EXERCISE GOAL. Start at the line with "You are a computer-use" in the records below, stop at the line with "Instruction: Open the Chat panel in Zoom", and return every line in that span exactly, the two end lines included.
RECORDS SHOWN START
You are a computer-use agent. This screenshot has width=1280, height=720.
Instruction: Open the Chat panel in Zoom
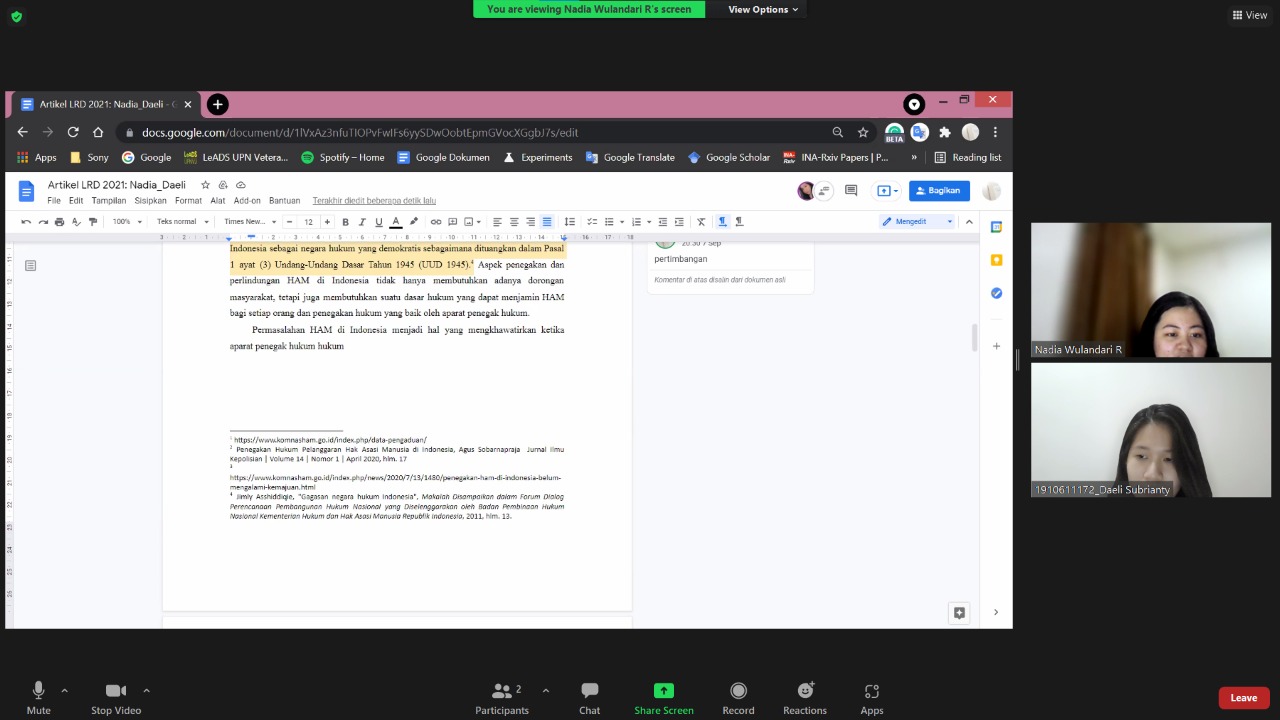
RECORDS SHOWN END
RECORDS SHOWN START
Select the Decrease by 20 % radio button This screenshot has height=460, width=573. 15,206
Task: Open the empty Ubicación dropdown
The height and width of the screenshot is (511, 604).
RECORDS SHOWN END
RECORDS SHOWN START
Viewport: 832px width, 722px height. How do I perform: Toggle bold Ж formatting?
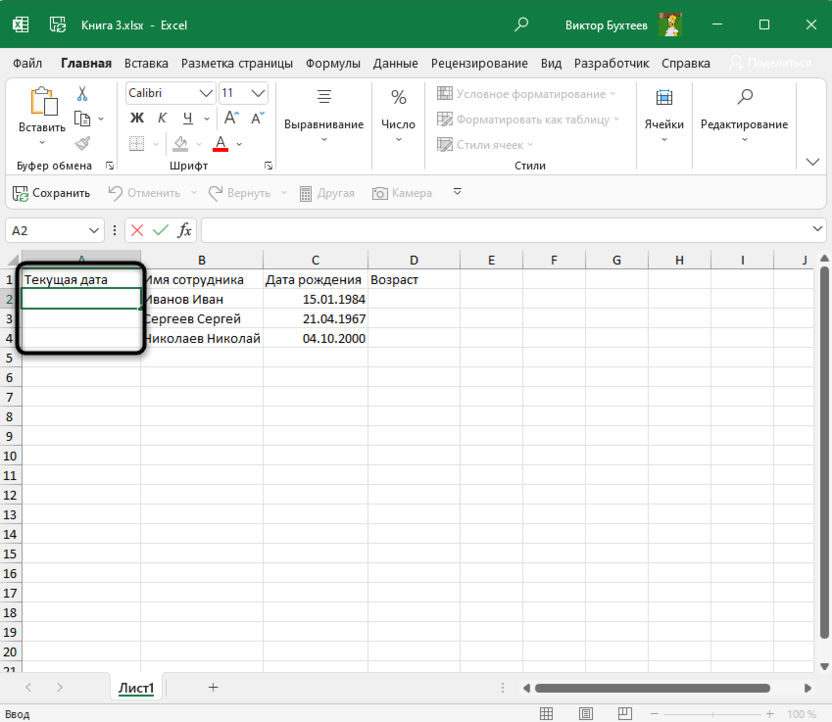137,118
RECORDS SHOWN END
SOLUTION FOR THIS EXERCISE.
You are a computer-use agent. This screenshot has width=1280, height=720.
Instruction: Open the Chat panel in Zoom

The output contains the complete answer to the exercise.